Duraznos color durazno -Des pêches couleur pêche et Don Chico
Duraznos color durazno (des pêches couleur pêche) et Don Chico con alas (Don Chico a des ailes) par le Théâtre de papier du Facto Teatro (Mexique).
Créé en 2007 au Mexique, le Facto Teatro est une compagnie d’avant-garde qui utilise pour matériau et technique le papier, s’adresse à tous les publics, et se produit partout dans le monde. Ont été présentés à Paris, après le festival mondial des théâtres de marionnettes de Charleville-Mézières, Duraznos color duraznos, qui venait juste d’être créé en Allemagne, et Don Chico con alas, créé à Charleville-Mézières dans le cadre des rencontres internationales des Théâtres de papier.

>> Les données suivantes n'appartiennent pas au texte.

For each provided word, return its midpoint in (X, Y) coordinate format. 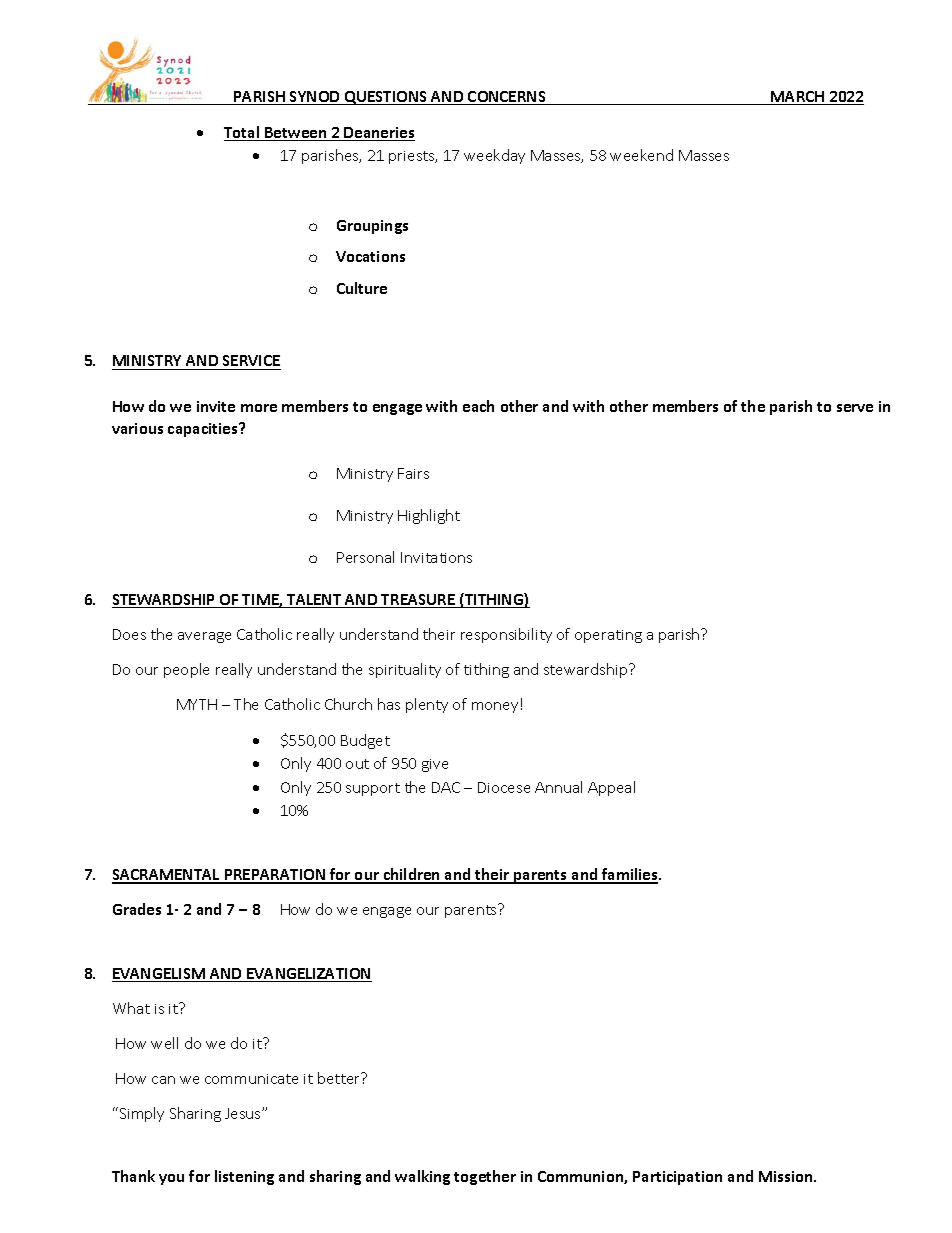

Dans Duraznos color duraznos, deux acteurs/manipulateurs (Barbara Steinmitz et Alejandro Benítez) racontent l’histoire d’un jeune garçon, Pedro, à la recherche d’extraordinaires pêches qu’il croit bleues. Il met à contribution sa grand-mère pour l’aider à les trouver. Pour détourner son attention, elle invente toutes sortes de contes. Une échelle sert de support-table pour le glissement latéral des figurines colorées, et l’insertion d’autres techniques, notamment des ombres.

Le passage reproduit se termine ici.